• _Provided information_
──────────────────────────────

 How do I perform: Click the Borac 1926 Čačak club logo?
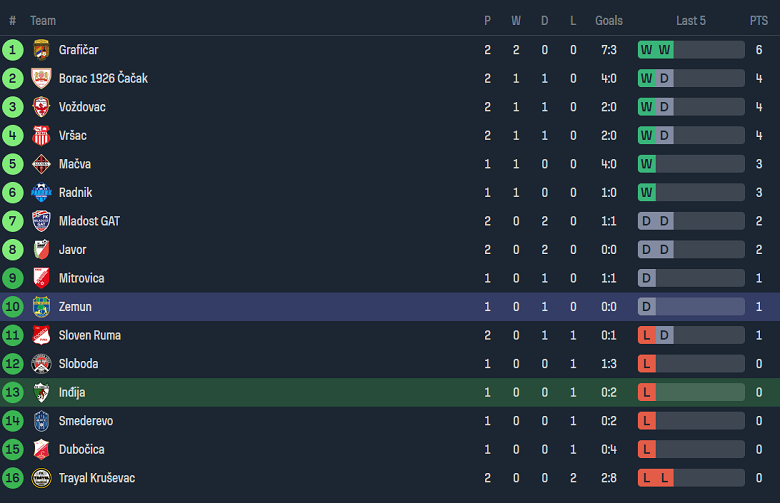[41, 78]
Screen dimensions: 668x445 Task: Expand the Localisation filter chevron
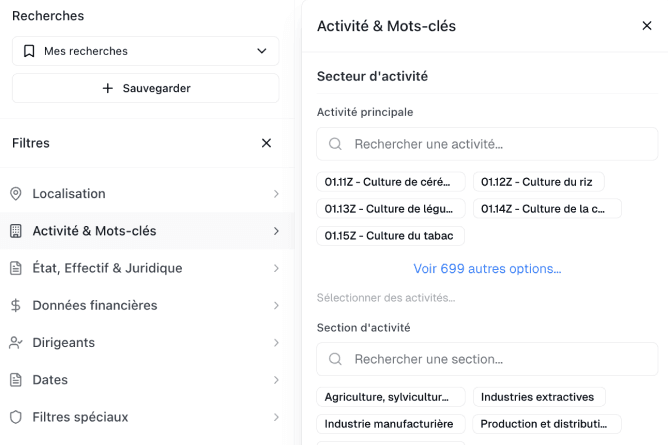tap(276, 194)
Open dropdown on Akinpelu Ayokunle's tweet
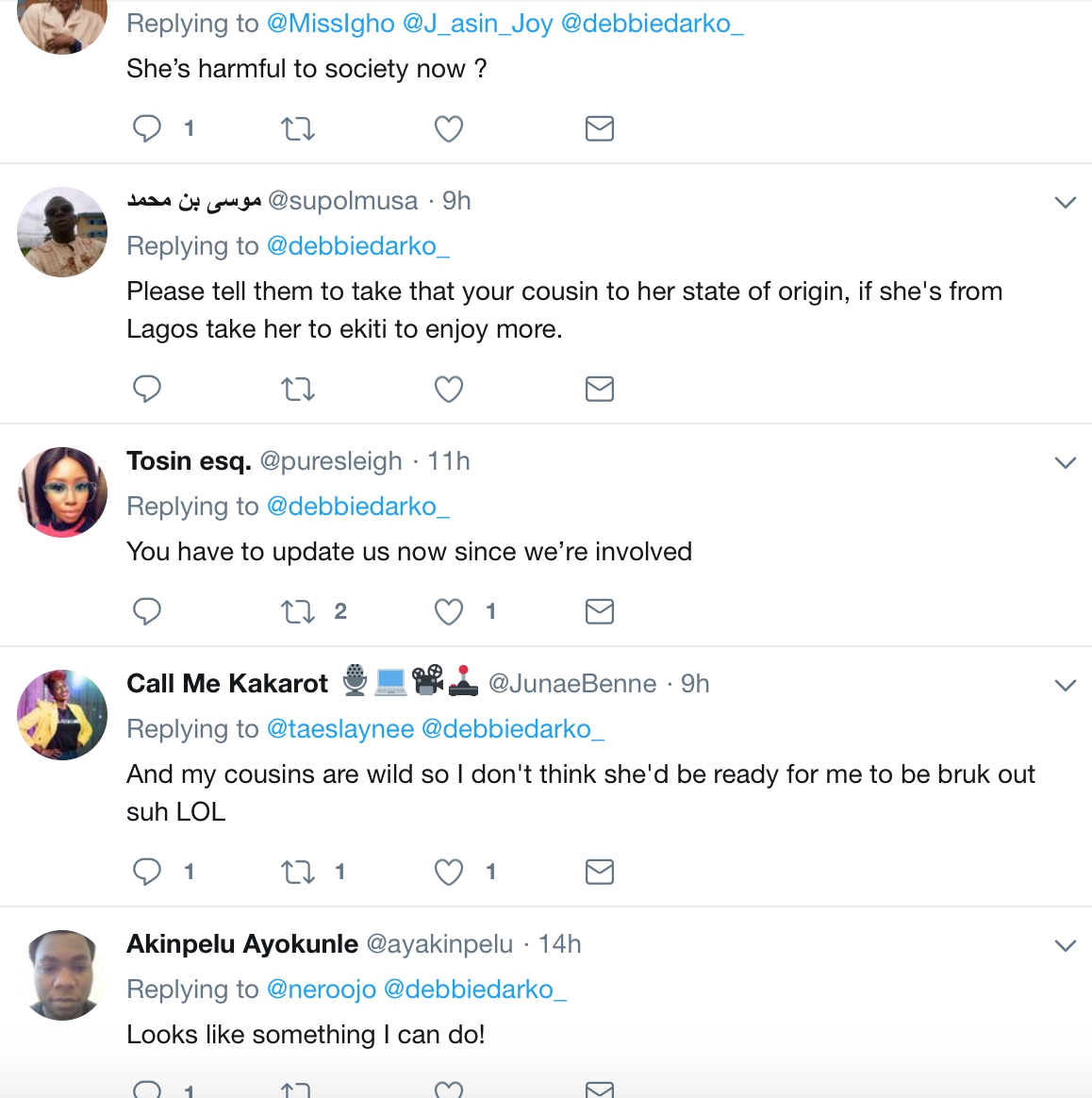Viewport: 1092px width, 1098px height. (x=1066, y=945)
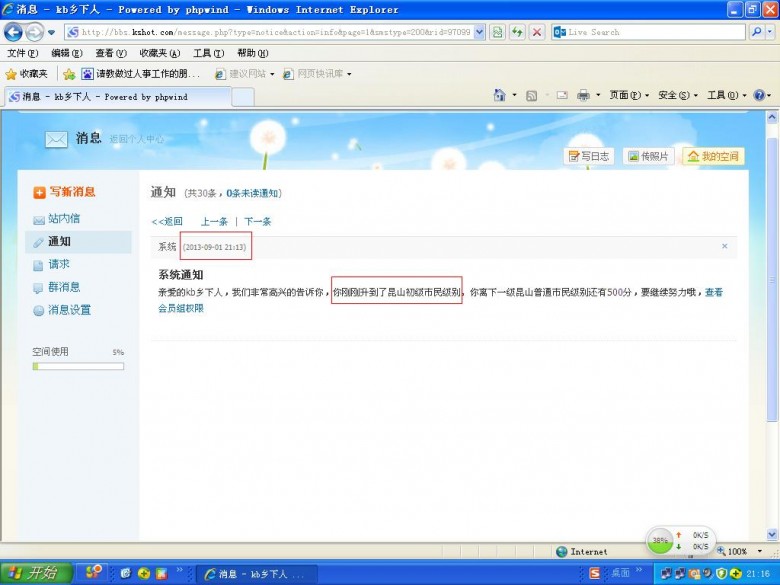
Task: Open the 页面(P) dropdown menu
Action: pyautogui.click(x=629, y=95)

──────────────────────────────

• _Exercise_
Your answer must be the full set of entries, set down exactly and without pictures.

• _Completed task_
 How do I perform: Click the Borac 1926 Čačak club logo?
[41, 78]
Screen dimensions: 668x445 Task: Expand the Localisation filter chevron
tap(276, 194)
Open dropdown on Akinpelu Ayokunle's tweet
Viewport: 1092px width, 1098px height. (x=1066, y=945)
Task: Open the 页面(P) dropdown menu
Action: pyautogui.click(x=629, y=95)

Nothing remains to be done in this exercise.